Hope this makes some sense
regards John
Title: Re: Questions on how to add Logging and How to add coaling to a layout?
Post by: renniks on September 30, 2009, 06:58:49 AM
John

Don't know about an "addition" to a layout. For many folk,this would be a layout in itself and even too much for some.
At the other extreme is something like a layout on the Exhibition circuit here in the UK which won a "best in show" award earlier this year. It is a shelf type layout with staging at one end, and portrays a semi permanent camp with store ,bunkhouses,dining hall/cookhouse and loco facilities. At the rear a track appears (from staging)from cutting site coming down via a switchback to the camp where another line (to staging) runs to mill and "elsewhere". A Shay or Climax runs log trains between top and bottom staging interspersed with trains from bottom staging to camp bringing in supplies.

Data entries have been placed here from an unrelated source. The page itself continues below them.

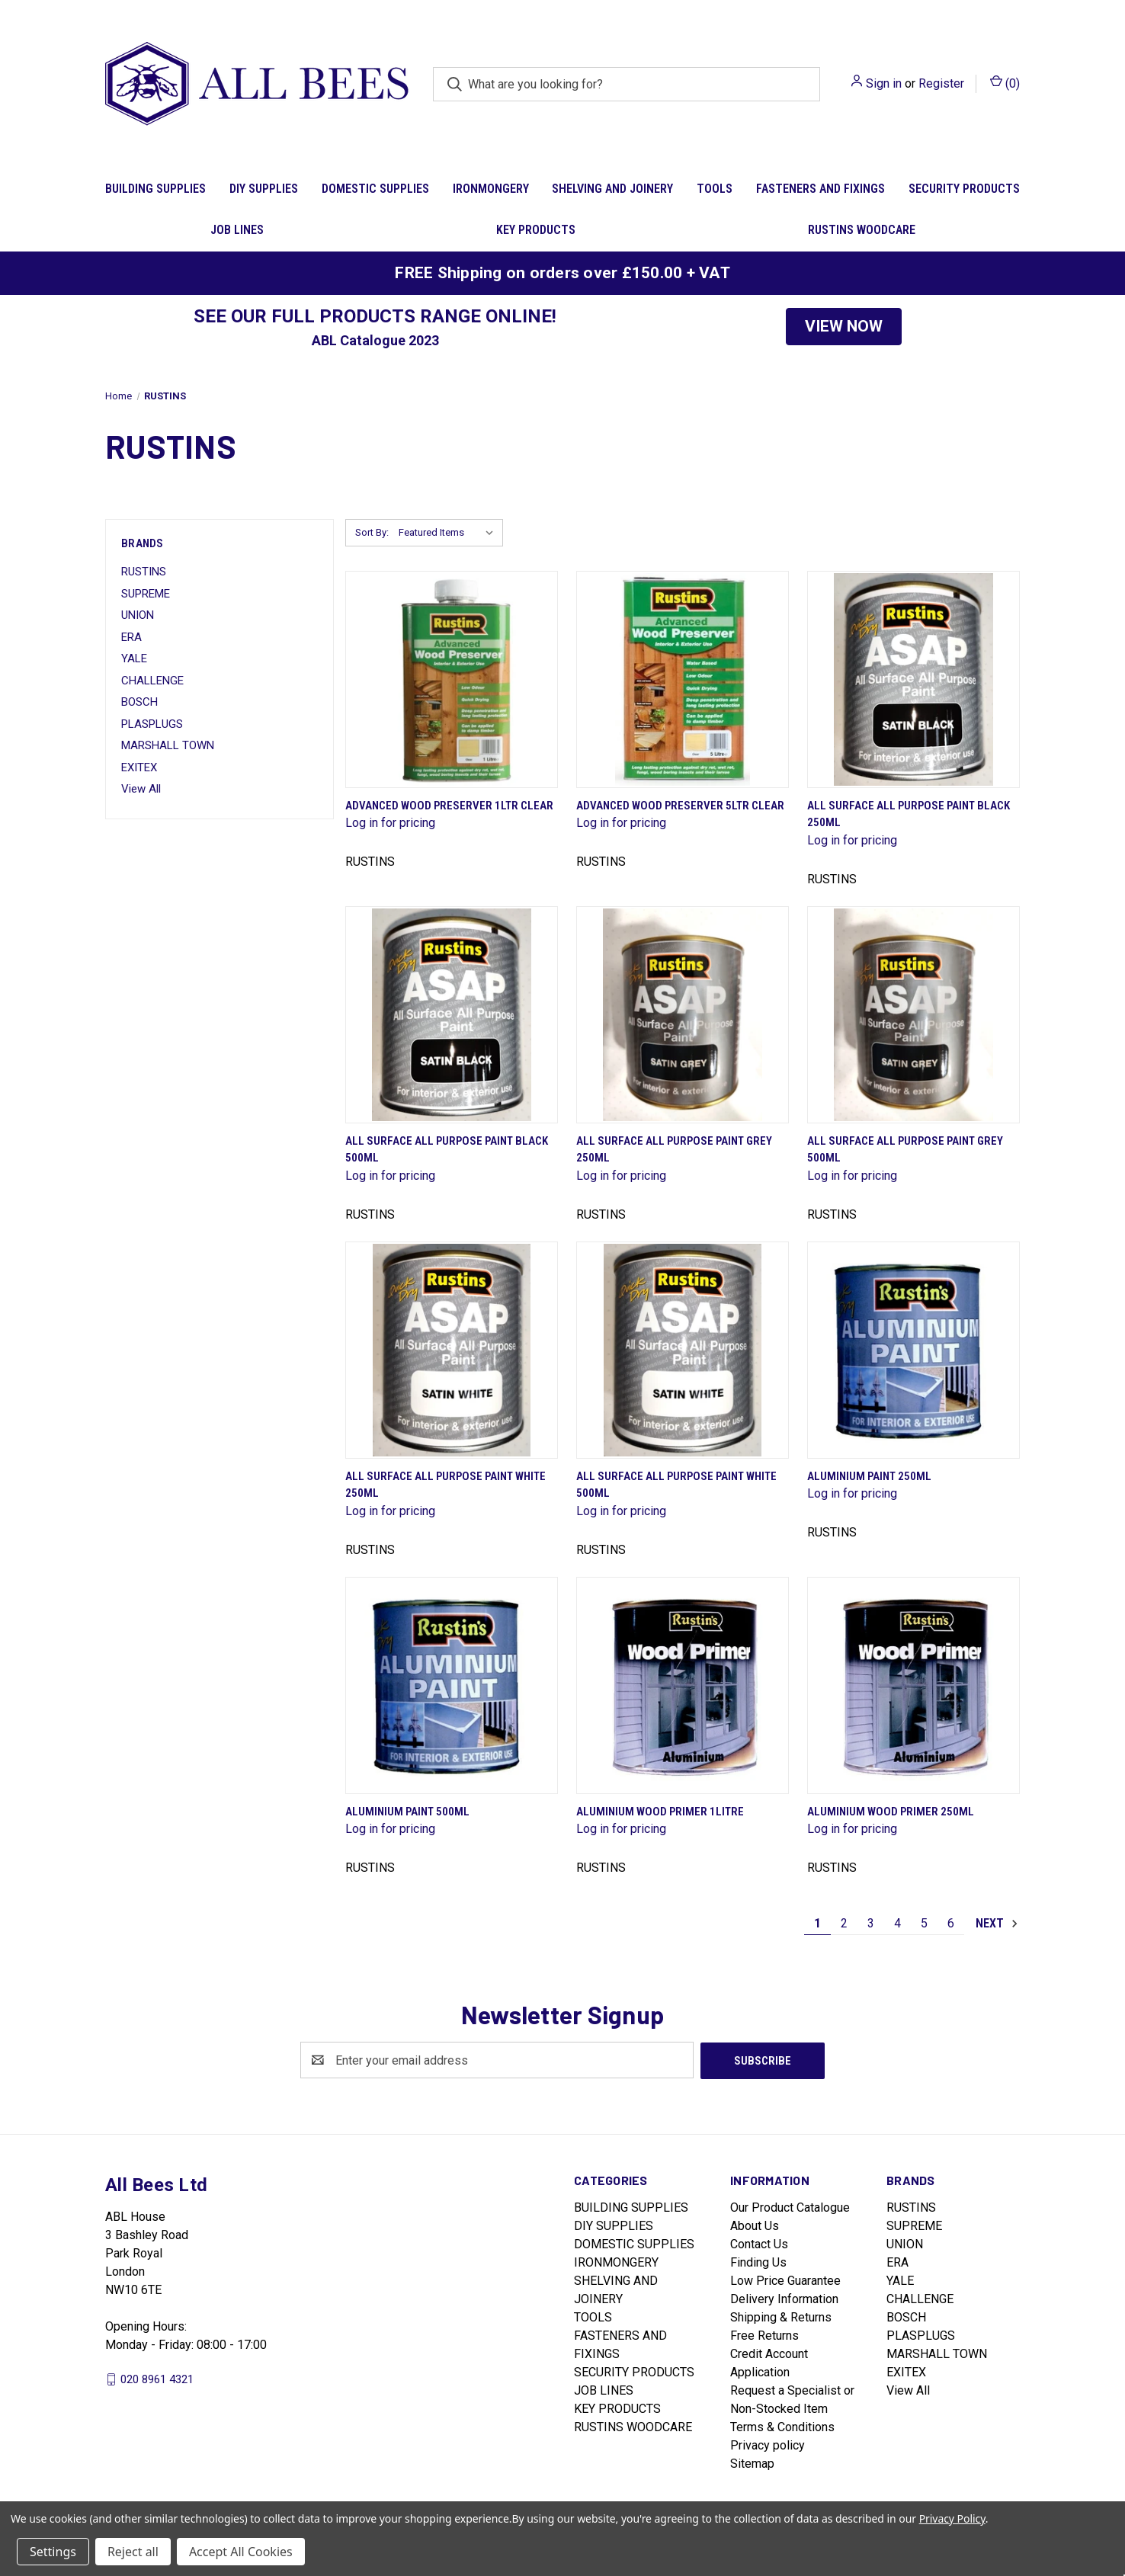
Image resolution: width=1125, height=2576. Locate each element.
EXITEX (139, 767)
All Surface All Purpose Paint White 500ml (676, 1485)
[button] (844, 327)
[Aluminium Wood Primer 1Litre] (682, 1685)
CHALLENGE (152, 680)
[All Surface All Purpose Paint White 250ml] (451, 1350)
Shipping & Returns (781, 2316)
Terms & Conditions (782, 2426)
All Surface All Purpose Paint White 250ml (445, 1485)
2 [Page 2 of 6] (844, 1923)
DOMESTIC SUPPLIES (375, 188)
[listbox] (449, 533)
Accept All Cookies (241, 2551)
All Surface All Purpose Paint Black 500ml (446, 1149)
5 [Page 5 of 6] (924, 1923)
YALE (134, 658)
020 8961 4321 (157, 2378)
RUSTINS (143, 571)
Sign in (884, 83)
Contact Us (759, 2243)
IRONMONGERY (491, 188)
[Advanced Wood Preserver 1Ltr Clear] (451, 679)
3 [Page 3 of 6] (870, 1923)
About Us (754, 2225)
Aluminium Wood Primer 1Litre (660, 1811)
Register (941, 83)
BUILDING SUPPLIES (155, 188)
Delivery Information (784, 2298)
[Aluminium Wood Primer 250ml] (913, 1685)
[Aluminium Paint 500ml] (451, 1685)
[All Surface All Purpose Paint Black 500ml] (451, 1014)
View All (141, 789)
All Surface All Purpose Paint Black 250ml (908, 814)
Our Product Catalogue (790, 2207)
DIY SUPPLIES (263, 188)
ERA (131, 637)
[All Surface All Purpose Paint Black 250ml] (913, 679)
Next (997, 1923)
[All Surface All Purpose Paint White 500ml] (682, 1350)
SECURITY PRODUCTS (964, 188)
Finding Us (758, 2261)
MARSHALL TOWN (167, 745)
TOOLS (714, 188)
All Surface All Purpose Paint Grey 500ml (905, 1149)
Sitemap (752, 2463)
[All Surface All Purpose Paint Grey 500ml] (913, 1014)
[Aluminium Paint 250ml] (913, 1350)
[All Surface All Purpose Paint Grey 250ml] (682, 1014)
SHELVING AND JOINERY (612, 188)
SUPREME (145, 594)
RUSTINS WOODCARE (861, 230)
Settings (53, 2551)
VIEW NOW (844, 326)
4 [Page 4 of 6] (897, 1923)
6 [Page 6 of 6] (950, 1923)
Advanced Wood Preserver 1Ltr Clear (449, 805)
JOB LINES (237, 230)
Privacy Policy (952, 2518)
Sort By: (372, 532)
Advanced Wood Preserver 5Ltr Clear (680, 805)
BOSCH (139, 702)
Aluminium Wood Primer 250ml (890, 1811)
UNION (137, 615)
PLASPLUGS (152, 724)
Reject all (133, 2551)
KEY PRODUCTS (535, 230)
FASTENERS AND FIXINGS (820, 188)
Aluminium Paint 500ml (407, 1811)
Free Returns (764, 2335)
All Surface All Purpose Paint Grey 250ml (674, 1149)
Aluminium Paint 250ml (869, 1476)
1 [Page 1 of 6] (817, 1923)
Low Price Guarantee (785, 2280)
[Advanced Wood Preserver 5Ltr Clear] (682, 679)
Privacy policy (767, 2444)
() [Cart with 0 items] (1005, 83)
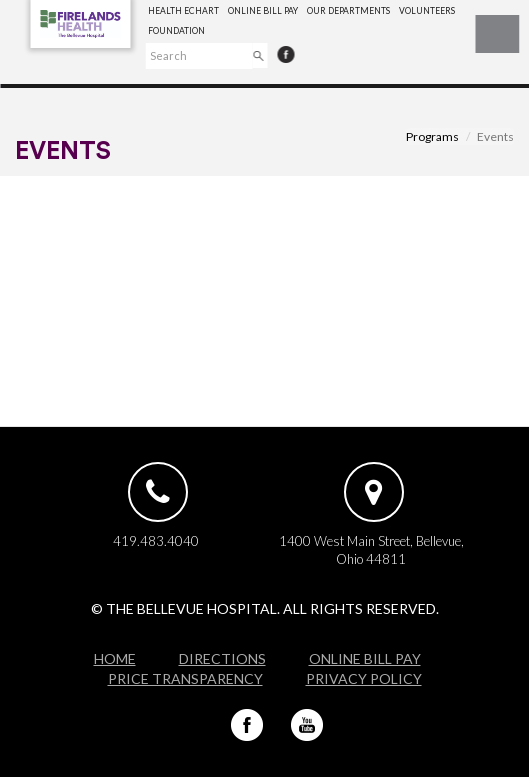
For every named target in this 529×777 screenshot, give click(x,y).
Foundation (176, 31)
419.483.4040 (156, 541)
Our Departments (348, 11)
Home (115, 658)
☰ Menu (497, 34)
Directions (222, 658)
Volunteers (427, 11)
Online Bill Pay (263, 11)
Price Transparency (185, 678)
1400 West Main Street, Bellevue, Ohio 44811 (371, 550)
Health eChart (183, 11)
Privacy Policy (364, 678)
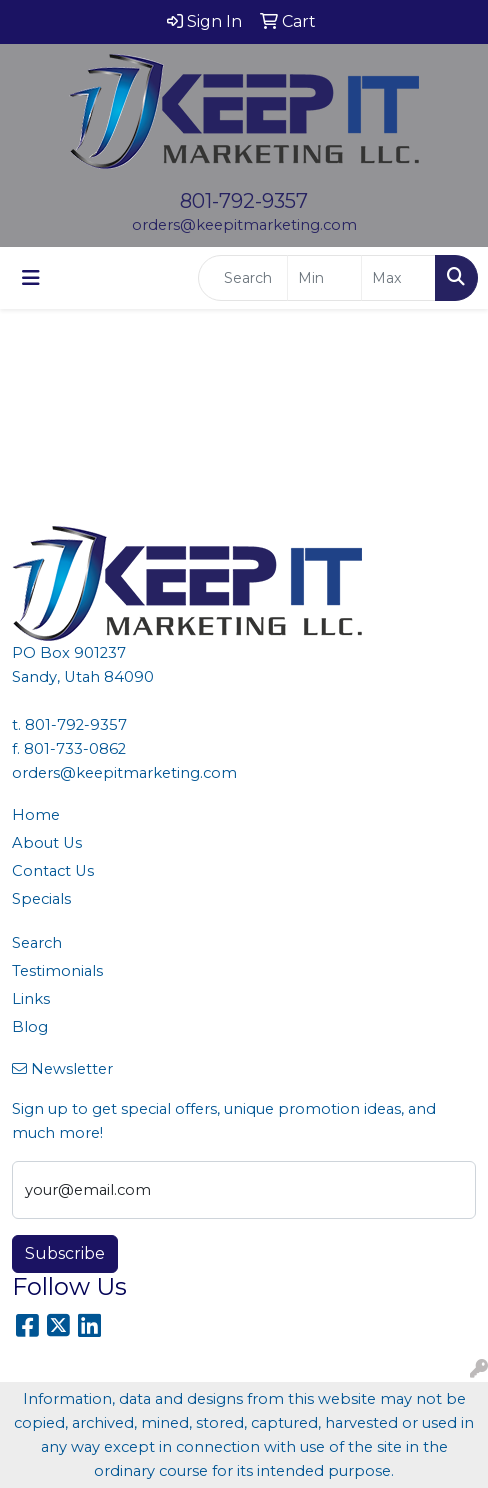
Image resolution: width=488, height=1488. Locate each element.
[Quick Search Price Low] (324, 278)
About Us (47, 843)
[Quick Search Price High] (398, 278)
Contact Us (53, 871)
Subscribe (65, 1253)
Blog (30, 1027)
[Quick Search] (243, 278)
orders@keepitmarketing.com (244, 225)
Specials (41, 899)
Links (31, 999)
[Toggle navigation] (31, 278)
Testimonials (57, 971)
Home (36, 815)
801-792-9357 (244, 201)
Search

Seems to be enough to hold the attention of people including the operators.

Eric UK
Title: Re: Questions on how to add Logging and How to add coaling to a layout?
Post by: buzz on September 30, 2009, 07:44:04 AM
Hi Eric
Yes addition log cars are not that big
Admitidly I might have got just a bit carried away, and created a branch line type addition to a  layout
Having looked at the history of local wood lines and they just cut fire wood.
They had quite a network of lines and rollingstock I would never have associated with wood lines.

Exhibition layouts are a bit different to a home layout they have to hold the attention of the public and enjoyment is somewhat secondary to keeping the public entertained.
Where as a home layout is wholly and Solly for the enjoyment of the builder.